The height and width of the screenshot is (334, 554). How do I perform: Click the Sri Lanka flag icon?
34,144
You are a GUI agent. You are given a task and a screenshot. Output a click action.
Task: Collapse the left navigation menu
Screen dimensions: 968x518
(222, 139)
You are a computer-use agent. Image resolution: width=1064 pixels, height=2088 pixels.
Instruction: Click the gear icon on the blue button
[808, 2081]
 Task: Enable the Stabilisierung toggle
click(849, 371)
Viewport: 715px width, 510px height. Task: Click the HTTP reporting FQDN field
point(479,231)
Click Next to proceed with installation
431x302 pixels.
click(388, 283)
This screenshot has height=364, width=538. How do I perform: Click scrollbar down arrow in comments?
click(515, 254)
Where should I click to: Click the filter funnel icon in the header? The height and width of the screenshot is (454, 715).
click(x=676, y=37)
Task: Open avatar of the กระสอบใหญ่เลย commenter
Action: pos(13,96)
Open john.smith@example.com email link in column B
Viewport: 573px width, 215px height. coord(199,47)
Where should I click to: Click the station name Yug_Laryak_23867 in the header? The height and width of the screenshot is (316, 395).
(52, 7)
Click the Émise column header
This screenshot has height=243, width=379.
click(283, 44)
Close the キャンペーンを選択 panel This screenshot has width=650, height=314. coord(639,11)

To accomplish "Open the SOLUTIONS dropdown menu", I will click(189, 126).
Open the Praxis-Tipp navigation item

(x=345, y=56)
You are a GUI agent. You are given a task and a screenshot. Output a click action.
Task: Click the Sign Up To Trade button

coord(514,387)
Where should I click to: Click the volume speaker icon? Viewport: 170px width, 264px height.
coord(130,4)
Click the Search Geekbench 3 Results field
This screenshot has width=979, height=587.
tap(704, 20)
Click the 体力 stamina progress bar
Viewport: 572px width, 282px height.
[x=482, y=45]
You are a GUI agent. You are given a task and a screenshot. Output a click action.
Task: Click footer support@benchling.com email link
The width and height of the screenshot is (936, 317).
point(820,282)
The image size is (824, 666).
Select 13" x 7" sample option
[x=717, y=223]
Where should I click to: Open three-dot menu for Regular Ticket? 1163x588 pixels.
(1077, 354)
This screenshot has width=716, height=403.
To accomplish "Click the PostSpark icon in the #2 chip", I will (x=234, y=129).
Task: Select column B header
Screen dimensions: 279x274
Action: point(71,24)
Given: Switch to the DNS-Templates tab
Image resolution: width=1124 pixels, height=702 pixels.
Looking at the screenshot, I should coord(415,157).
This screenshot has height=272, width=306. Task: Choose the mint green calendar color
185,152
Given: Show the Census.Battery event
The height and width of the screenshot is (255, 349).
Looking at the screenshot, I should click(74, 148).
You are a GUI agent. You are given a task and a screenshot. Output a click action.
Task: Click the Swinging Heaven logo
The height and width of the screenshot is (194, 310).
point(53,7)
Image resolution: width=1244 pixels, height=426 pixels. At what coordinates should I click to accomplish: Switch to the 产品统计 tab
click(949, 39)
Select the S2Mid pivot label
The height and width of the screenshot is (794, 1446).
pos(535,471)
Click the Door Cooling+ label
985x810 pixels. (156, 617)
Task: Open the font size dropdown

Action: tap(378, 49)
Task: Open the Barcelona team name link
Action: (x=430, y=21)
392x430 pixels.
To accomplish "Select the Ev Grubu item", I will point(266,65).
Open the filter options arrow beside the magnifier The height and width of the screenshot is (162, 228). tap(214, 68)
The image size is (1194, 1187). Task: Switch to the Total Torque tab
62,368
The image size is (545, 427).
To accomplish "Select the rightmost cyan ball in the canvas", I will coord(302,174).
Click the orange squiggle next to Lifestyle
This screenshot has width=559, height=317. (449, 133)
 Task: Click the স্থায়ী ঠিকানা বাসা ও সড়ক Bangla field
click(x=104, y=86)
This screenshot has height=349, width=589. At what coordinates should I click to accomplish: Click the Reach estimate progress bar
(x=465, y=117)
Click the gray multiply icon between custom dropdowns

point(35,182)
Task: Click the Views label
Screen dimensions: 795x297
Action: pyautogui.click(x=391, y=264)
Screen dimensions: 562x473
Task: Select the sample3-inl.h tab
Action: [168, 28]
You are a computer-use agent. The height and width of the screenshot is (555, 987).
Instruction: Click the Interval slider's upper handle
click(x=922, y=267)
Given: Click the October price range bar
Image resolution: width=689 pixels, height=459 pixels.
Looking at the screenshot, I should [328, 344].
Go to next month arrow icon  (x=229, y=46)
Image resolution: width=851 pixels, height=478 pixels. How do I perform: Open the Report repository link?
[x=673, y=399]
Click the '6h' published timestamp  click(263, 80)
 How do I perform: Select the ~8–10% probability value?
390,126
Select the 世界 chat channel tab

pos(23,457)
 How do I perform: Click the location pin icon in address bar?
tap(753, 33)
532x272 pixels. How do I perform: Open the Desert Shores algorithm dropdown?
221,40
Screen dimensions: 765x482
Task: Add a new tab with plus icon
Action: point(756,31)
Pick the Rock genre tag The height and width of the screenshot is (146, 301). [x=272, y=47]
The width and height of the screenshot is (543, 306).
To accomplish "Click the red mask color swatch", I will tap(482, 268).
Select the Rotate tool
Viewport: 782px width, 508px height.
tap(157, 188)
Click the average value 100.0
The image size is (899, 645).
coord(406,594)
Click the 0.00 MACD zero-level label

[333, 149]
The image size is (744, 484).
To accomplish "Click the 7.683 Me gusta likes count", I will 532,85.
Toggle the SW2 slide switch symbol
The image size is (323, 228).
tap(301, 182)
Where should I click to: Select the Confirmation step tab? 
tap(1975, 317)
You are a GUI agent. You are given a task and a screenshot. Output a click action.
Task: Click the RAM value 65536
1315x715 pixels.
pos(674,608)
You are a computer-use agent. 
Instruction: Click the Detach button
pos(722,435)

• **Exercise**: Your task is to output all of the data above word for word.

• **Result of this task**:
The height and width of the screenshot is (334, 554). How do I perform: Click the Sri Lanka flag icon?
34,144
You are a GUI agent. You are given a task and a screenshot. Output a click action.
Task: Collapse the left navigation menu
Screen dimensions: 968x518
(222, 139)
You are a computer-use agent. Image resolution: width=1064 pixels, height=2088 pixels.
Instruction: Click the gear icon on the blue button
[808, 2081]
 Task: Enable the Stabilisierung toggle
click(849, 371)
Viewport: 715px width, 510px height. Task: Click the HTTP reporting FQDN field
point(479,231)
Click Next to proceed with installation
431x302 pixels.
click(388, 283)
This screenshot has height=364, width=538. How do I perform: Click scrollbar down arrow in comments?
click(515, 254)
Where should I click to: Click the filter funnel icon in the header? The height and width of the screenshot is (454, 715).
click(x=676, y=37)
Task: Open avatar of the กระสอบใหญ่เลย commenter
Action: pos(13,96)
Open john.smith@example.com email link in column B
Viewport: 573px width, 215px height. coord(199,47)
Where should I click to: Click the station name Yug_Laryak_23867 in the header? The height and width of the screenshot is (316, 395).
(52, 7)
Click the Émise column header
This screenshot has height=243, width=379.
click(283, 44)
Close the キャンペーンを選択 panel This screenshot has width=650, height=314. coord(639,11)

To accomplish "Open the SOLUTIONS dropdown menu", I will click(189, 126).
Open the Praxis-Tipp navigation item

(x=345, y=56)
You are a GUI agent. You are given a task and a screenshot. Output a click action.
Task: Click the Sign Up To Trade button

coord(514,387)
Where should I click to: Click the volume speaker icon? Viewport: 170px width, 264px height.
coord(130,4)
Click the Search Geekbench 3 Results field
This screenshot has width=979, height=587.
tap(704, 20)
Click the 体力 stamina progress bar
Viewport: 572px width, 282px height.
[x=482, y=45]
You are a GUI agent. You are given a task and a screenshot. Output a click action.
Task: Click footer support@benchling.com email link
The width and height of the screenshot is (936, 317).
point(820,282)
The image size is (824, 666).
Select 13" x 7" sample option
[x=717, y=223]
Where should I click to: Open three-dot menu for Regular Ticket? 1163x588 pixels.
(1077, 354)
This screenshot has width=716, height=403.
To accomplish "Click the PostSpark icon in the #2 chip", I will (x=234, y=129).
Task: Select column B header
Screen dimensions: 279x274
Action: point(71,24)
Given: Switch to the DNS-Templates tab
Image resolution: width=1124 pixels, height=702 pixels.
Looking at the screenshot, I should coord(415,157).
This screenshot has height=272, width=306. Task: Choose the mint green calendar color
185,152
Given: Show the Census.Battery event
The height and width of the screenshot is (255, 349).
Looking at the screenshot, I should click(74, 148).
You are a GUI agent. You are given a task and a screenshot. Output a click action.
Task: Click the Swinging Heaven logo
The height and width of the screenshot is (194, 310).
point(53,7)
Image resolution: width=1244 pixels, height=426 pixels. At what coordinates should I click to accomplish: Switch to the 产品统计 tab
click(949, 39)
Select the S2Mid pivot label
The height and width of the screenshot is (794, 1446).
pos(535,471)
Click the Door Cooling+ label
985x810 pixels. (156, 617)
Task: Open the font size dropdown

Action: tap(378, 49)
Task: Open the Barcelona team name link
Action: (x=430, y=21)
392x430 pixels.
To accomplish "Select the Ev Grubu item", I will point(266,65).
Open the filter options arrow beside the magnifier The height and width of the screenshot is (162, 228). tap(214, 68)
The image size is (1194, 1187). Task: Switch to the Total Torque tab
62,368
The image size is (545, 427).
To accomplish "Select the rightmost cyan ball in the canvas", I will coord(302,174).
Click the orange squiggle next to Lifestyle
This screenshot has width=559, height=317. (449, 133)
 Task: Click the স্থায়ী ঠিকানা বাসা ও সড়ক Bangla field
click(x=104, y=86)
This screenshot has height=349, width=589. At what coordinates should I click to accomplish: Click the Reach estimate progress bar
(x=465, y=117)
Click the gray multiply icon between custom dropdowns

point(35,182)
Task: Click the Views label
Screen dimensions: 795x297
Action: pyautogui.click(x=391, y=264)
Screen dimensions: 562x473
Task: Select the sample3-inl.h tab
Action: [168, 28]
You are a computer-use agent. The height and width of the screenshot is (555, 987).
Instruction: Click the Interval slider's upper handle
click(x=922, y=267)
Given: Click the October price range bar
Image resolution: width=689 pixels, height=459 pixels.
Looking at the screenshot, I should [328, 344].
Go to next month arrow icon  (x=229, y=46)
Image resolution: width=851 pixels, height=478 pixels. How do I perform: Open the Report repository link?
[x=673, y=399]
Click the '6h' published timestamp  click(263, 80)
 How do I perform: Select the ~8–10% probability value?
390,126
Select the 世界 chat channel tab

pos(23,457)
 How do I perform: Click the location pin icon in address bar?
tap(753, 33)
532x272 pixels. How do I perform: Open the Desert Shores algorithm dropdown?
221,40
Screen dimensions: 765x482
Task: Add a new tab with plus icon
Action: point(756,31)
Pick the Rock genre tag The height and width of the screenshot is (146, 301). [x=272, y=47]
The width and height of the screenshot is (543, 306).
To accomplish "Click the red mask color swatch", I will tap(482, 268).
Select the Rotate tool
Viewport: 782px width, 508px height.
tap(157, 188)
Click the average value 100.0
The image size is (899, 645).
coord(406,594)
Click the 0.00 MACD zero-level label

[333, 149]
The image size is (744, 484).
To accomplish "Click the 7.683 Me gusta likes count", I will 532,85.
Toggle the SW2 slide switch symbol
The image size is (323, 228).
tap(301, 182)
Where should I click to: Select the Confirmation step tab? 
tap(1975, 317)
You are a GUI agent. You are given a task and a screenshot. Output a click action.
Task: Click the RAM value 65536
1315x715 pixels.
pos(674,608)
You are a computer-use agent. 
Instruction: Click the Detach button
pos(722,435)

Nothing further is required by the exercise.